Library Coq.Arith.Gt

Theorems about gt in nat. gt is defined in Init/Peano.v as:

Definition gt (n m:nat) := m < n.





Require Import Le.

Require Import Lt.

Require Import Plus.

Open Local Scope nat_scope.




Implicit Types m n p : nat.

Order and successor





Theorem gt_Sn_O : forall n, S n > 0.

Proof.

  auto with arith.

Qed.

Hint Resolve gt_Sn_O: arith v62.




Theorem gt_Sn_n : forall n, S n > n.

Proof.

  auto with arith.

Qed.

Hint Resolve gt_Sn_n: arith v62.




Theorem gt_n_S : forall n m, n > m -> S n > S m.

Proof.

  auto with arith.

Qed.

Hint Resolve gt_n_S: arith v62.




Lemma gt_S_n : forall n m, S m > S n -> m > n.

Proof.

  auto with arith.

Qed.

Hint Immediate gt_S_n: arith v62.




Theorem gt_S : forall n m, S n > m -> n > m \/ m = n.

Proof.

  intros n m H; unfold gt in |- *; apply le_lt_or_eq; auto with arith.

Qed.




Lemma gt_pred : forall n m, m > S n -> pred m > n.

Proof.

  auto with arith.

Qed.

Hint Immediate gt_pred: arith v62.

Irreflexivity





Lemma gt_irrefl : forall n, ~ n > n.

Proof lt_irrefl.

Hint Resolve gt_irrefl: arith v62.

Asymmetry





Lemma gt_asym : forall n m, n > m -> ~ m > n.

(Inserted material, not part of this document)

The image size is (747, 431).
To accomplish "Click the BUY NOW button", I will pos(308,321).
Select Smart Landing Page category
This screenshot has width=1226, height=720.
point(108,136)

Proof fun n m => lt_asym m n.




Hint Resolve gt_asym: arith v62.

Relating strict and large orders





Lemma le_not_gt : forall n m, n <= m -> ~ n > m.

Proof le_not_lt.

Hint Resolve le_not_gt: arith v62.




Lemma gt_not_le : forall n m, n > m -> ~ n <= m.

Proof.

auto with arith.

Qed.




Hint Resolve gt_not_le: arith v62.




Theorem le_S_gt : forall n m, S n <= m -> m > n.

Proof.

  auto with arith.

Qed.

Hint Immediate le_S_gt: arith v62.




Lemma gt_S_le : forall n m, S m > n -> n <= m.

Proof.

  intros n p; exact (lt_n_Sm_le n p).

Qed.

Hint Immediate gt_S_le: arith v62.




Lemma gt_le_S : forall n m, m > n -> S n <= m.

Proof.

  auto with arith.

Qed.

Hint Resolve gt_le_S: arith v62.




Lemma le_gt_S : forall n m, n <= m -> S m > n.

Proof.

  auto with arith.

Qed.

Hint Resolve le_gt_S: arith v62.

Transitivity





Theorem le_gt_trans : forall n m p, m <= n -> m > p -> n > p.

Proof.

  red in |- *; intros; apply lt_le_trans with m; auto with arith.

Qed.




Theorem gt_le_trans : forall n m p, n > m -> p <= m -> n > p.

Proof.

  red in |- *; intros; apply le_lt_trans with m; auto with arith.

Qed.




Lemma gt_trans : forall n m p, n > m -> m > p -> n > p.

Proof.

  red in |- *; intros n m p H1 H2.

  apply lt_trans with m; auto with arith.

Qed.




Theorem gt_trans_S : forall n m p, S n > m -> m > p -> n > p.

Proof.

  red in |- *; intros; apply lt_le_trans with m; auto with arith.

Qed.




Hint Resolve gt_trans_S le_gt_trans gt_le_trans: arith v62.

Comparison to 0





Theorem gt_O_eq : forall n, n > 0 \/ 0 = n.

Proof.

  intro n; apply gt_S; auto with arith.

Qed.

Simplification and compatibility





Lemma plus_gt_reg_l : forall n m p, p + n > p + m -> n > m.

Proof.

  red in |- *; intros n m p H; apply plus_lt_reg_l with p; auto with arith.

Qed.




Lemma plus_gt_compat_l : forall n m p, n > m -> p + n > p + m.

Proof.

  auto with arith.

Qed.

Hint Resolve plus_gt_compat_l: arith v62.